# Text Units Extraction

## Overview

This guide shows the usage of `TextUnitExtractor` class which relies on 
the supplied `TextSplitter` to extract text units from the supplied documents

The output of this component is a pandas DataFrame with the following columns:
-  `document_id`
-  `id`
-  `text_unit`

## Make a fake Document

Below is some random text that we will use to make a `langchain` [Document](https://api.python.langchain.com/en/latest/documents/langchain_core.documents.base.Document.html#langchain_core.documents.base.Document).

In [1]:
from langchain_core.documents import Document

from langchain_graphrag.indexing import TextUnitExtractor

In [2]:
SOME_TEXT = """
Contrary to popular belief, Lorem Ipsum is not simply random text. 
It has roots in a piece of classical Latin literature from 45 BC, 
making it over 2000 years old. Richard McClintock, a Latin professor 
at Hampden-Sydney College in Virginia, looked up one of the more obscure Latin words,
consectetur, from a Lorem Ipsum passage, and going through the cites of the word in 
classical literature, discovered the undoubtable source. Lorem Ipsum comes 
from sections 1.10.32 and 1.10.33 of "de Finibus Bonorum et Malorum" 
(The Extremes of Good and Evil) by Cicero, written in 45 BC. This book is a 
treatise on the theory of ethics, very popular during the Renaissance. 
The first line of Lorem Ipsum, "Lorem ipsum dolor sit amet..", 
comes from a line in section 1.10.32.

The standard chunk of Lorem Ipsum used since the 1500s is reproduced below 
for those interested.
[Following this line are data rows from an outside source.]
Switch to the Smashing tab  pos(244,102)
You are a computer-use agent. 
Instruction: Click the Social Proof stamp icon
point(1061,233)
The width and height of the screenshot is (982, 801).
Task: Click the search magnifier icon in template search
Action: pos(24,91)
Sections 1.10.32 and 1.10.33 from "de Finibus Bonorum et 
Malorum" by Cicero are also reproduced in their exact original form, accompanied
by English versions from the 1914 translation by H. Rackham.
"""

document = Document(page_content=SOME_TEXT)

## Select a TextSplitter

`TextUnitExtractor` requirs you to supply a TextSplitter.

See all available splitters from [langchain_text_splitters](https://api.python.langchain.com/en/latest/text_splitters_api_reference.html) and of course you can write your own splitter.

In this example, we are going to use the simplest of them - [CharacterTextSplitter](https://api.python.langchain.com/en/latest/character/langchain_text_splitters.character.CharacterTextSplitter.html#langchain_text_splitters.character.CharacterTextSplitter).

In [3]:
from langchain_text_splitters import CharacterTextSplitter

In [4]:
splitter = CharacterTextSplitter(chunk_size=512, chunk_overlap=64)

text_unit_extractor = TextUnitExtractor(text_splitter=splitter)

## Run the TextUnitExtractor

And now we run it, the run method takes the list of the documents and returns
a pandas DataFrame object.

In [5]:
df_text_units = text_unit_extractor.run([document])

df_text_units.head()

Processing documents ...:   0%|          | 0/1 [00:00<?, ?it/s]Created a chunk of size 773, which is longer than the specified 512
Extracting text units ...: 100%|██████████| 2/2 [00:00<00:00, 25653.24it/s]
Processing documents ...: 100%|██████████| 1/1 [00:00<00:00, 430.58it/s]


Unnamed: 0,document_id,id,text_unit
0,d6b99162-5843-4c73-89c1-e53d92d6dd56,534d87de-7463-47b0-81d2-2e4c392b4e7b,"Contrary to popular belief, Lorem Ipsum is not..."
1,d6b99162-5843-4c73-89c1-e53d92d6dd56,78f69b7b-9c74-4c57-af0d-e39c83119866,The standard chunk of Lorem Ipsum used since t...


## Final Remarks

As you can see above, this dataframe has three columns:
-  `document_id`
-  `id`
-  `text_unit`

Since our document was not very big, given our `chunk_size` we only have two rows

Every text_unit gets a unique id that would be used in other components.

If the document object (type `Document`) did not have `id` then one is 
generated by the `TextUnitExtractor`.